What the task asks -
This exercise asks for a copy of each line in the records below with the word "computer" in it.

Data for this task -
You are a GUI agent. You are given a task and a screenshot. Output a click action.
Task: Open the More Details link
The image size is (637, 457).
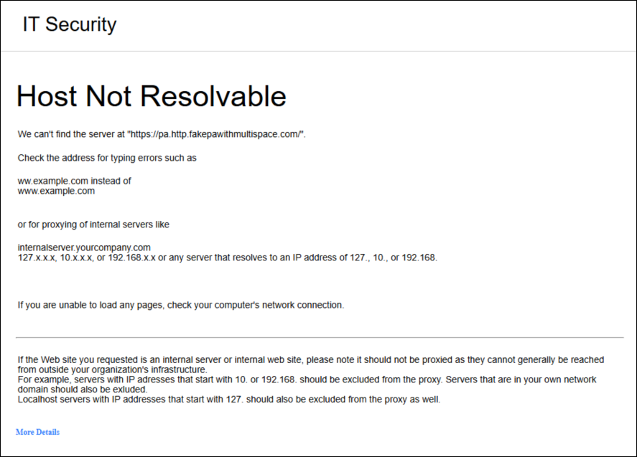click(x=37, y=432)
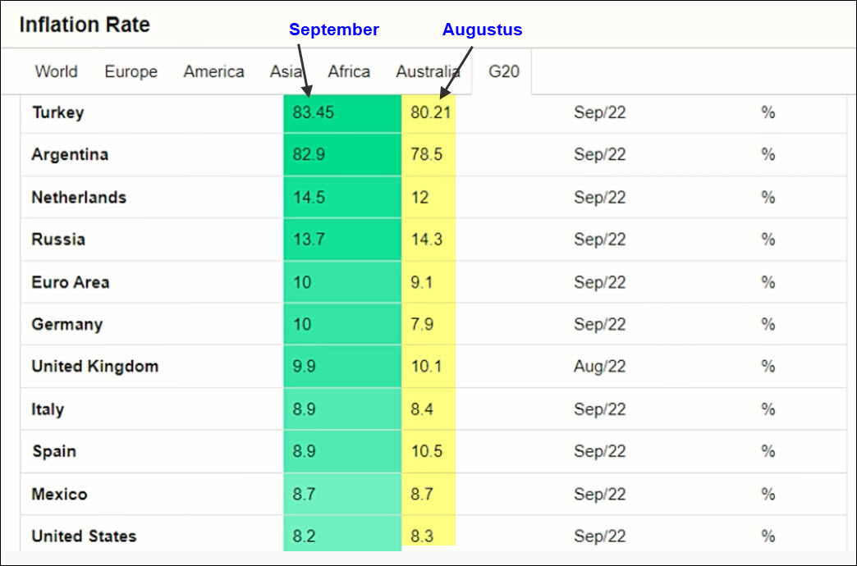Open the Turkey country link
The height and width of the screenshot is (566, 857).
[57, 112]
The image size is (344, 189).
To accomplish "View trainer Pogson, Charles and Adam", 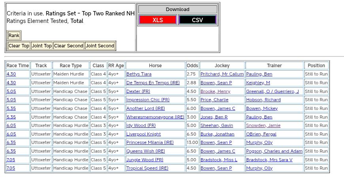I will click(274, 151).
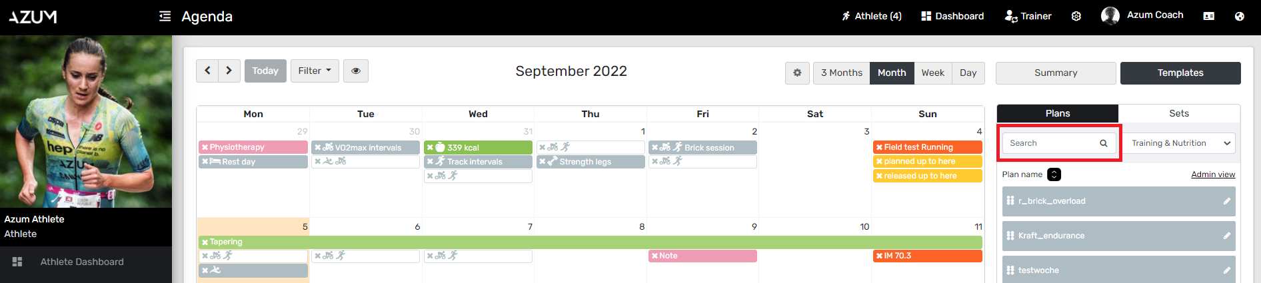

* * *

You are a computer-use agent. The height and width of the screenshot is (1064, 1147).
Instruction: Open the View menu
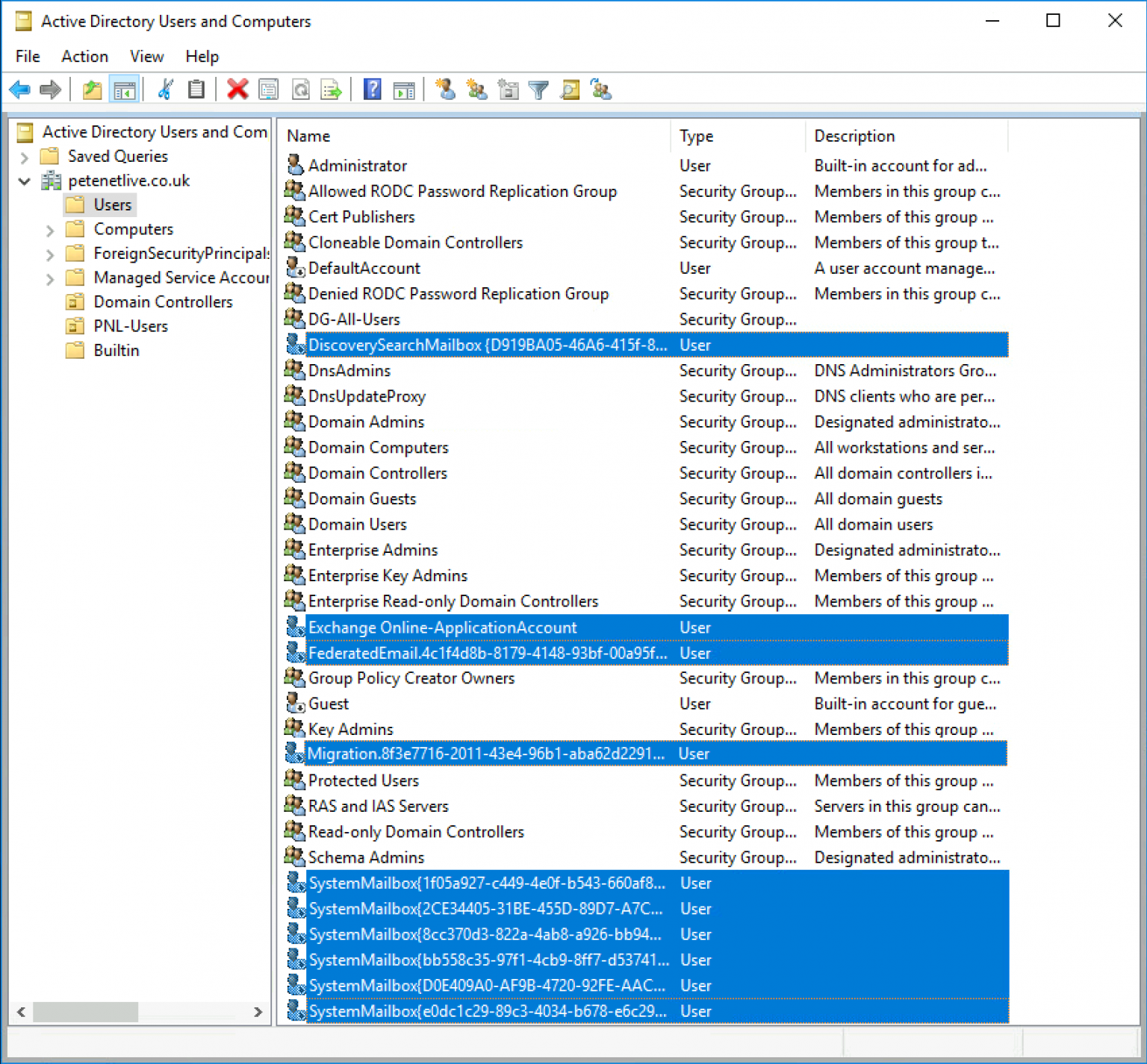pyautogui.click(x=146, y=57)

--

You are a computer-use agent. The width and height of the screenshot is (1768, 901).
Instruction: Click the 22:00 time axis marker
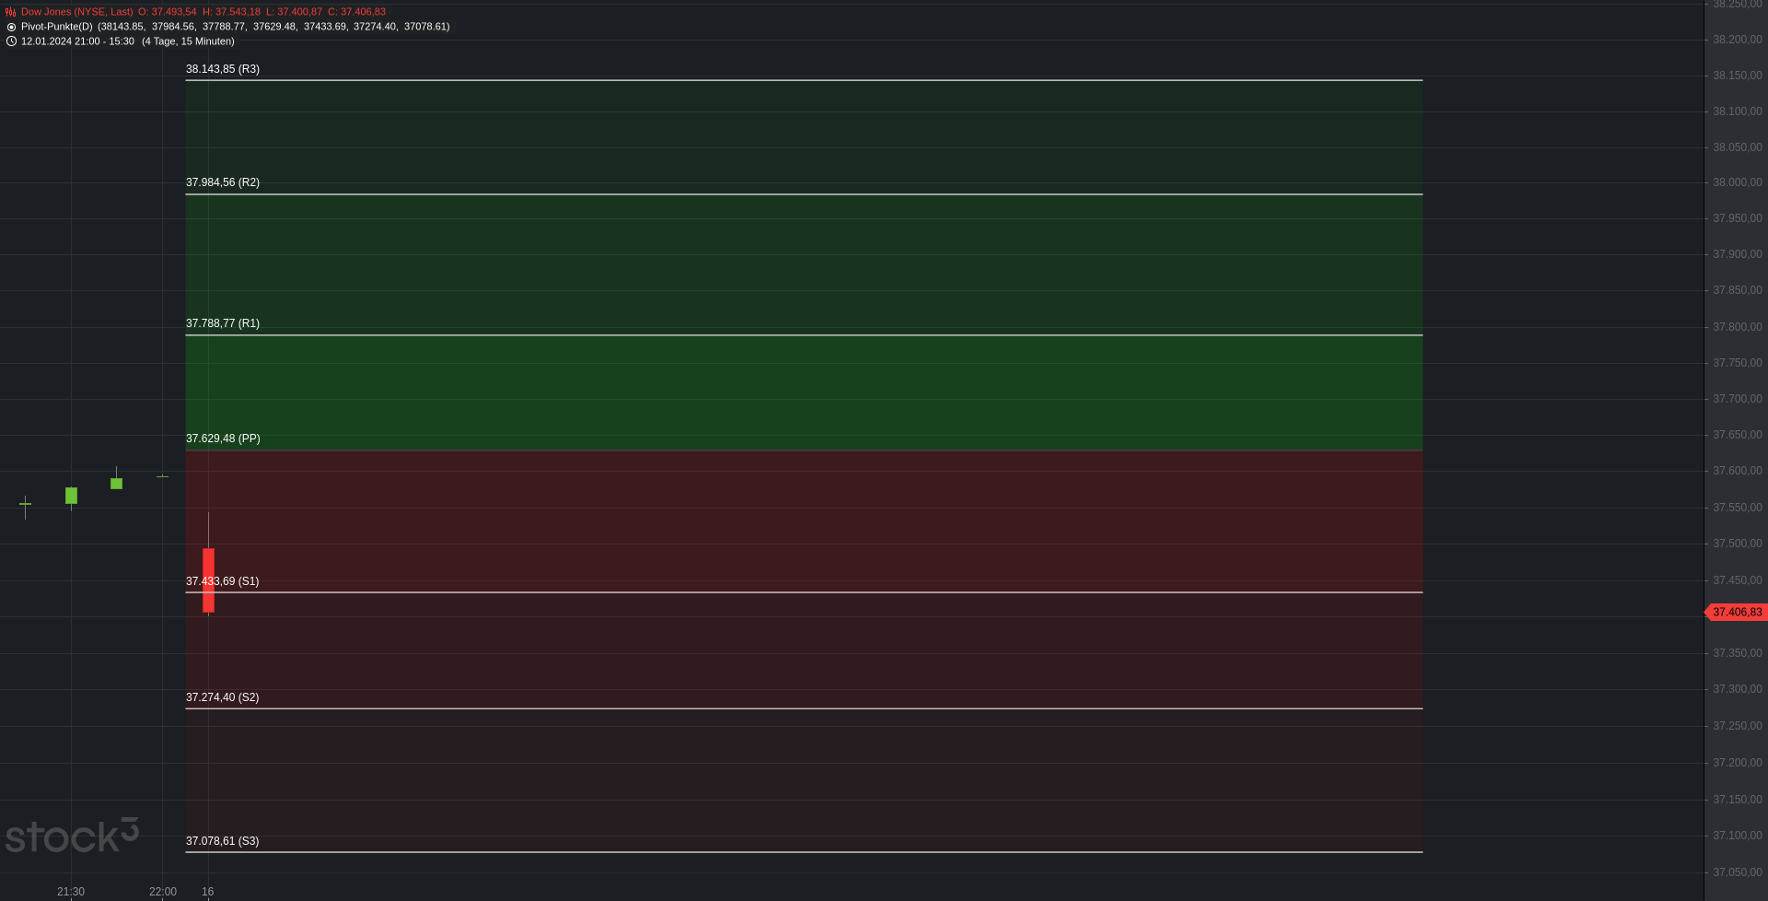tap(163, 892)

Finished task -
You are a computer-use agent. The height and width of the screenshot is (1064, 1147).
You are a computer-use agent. The width and height of the screenshot is (1768, 901).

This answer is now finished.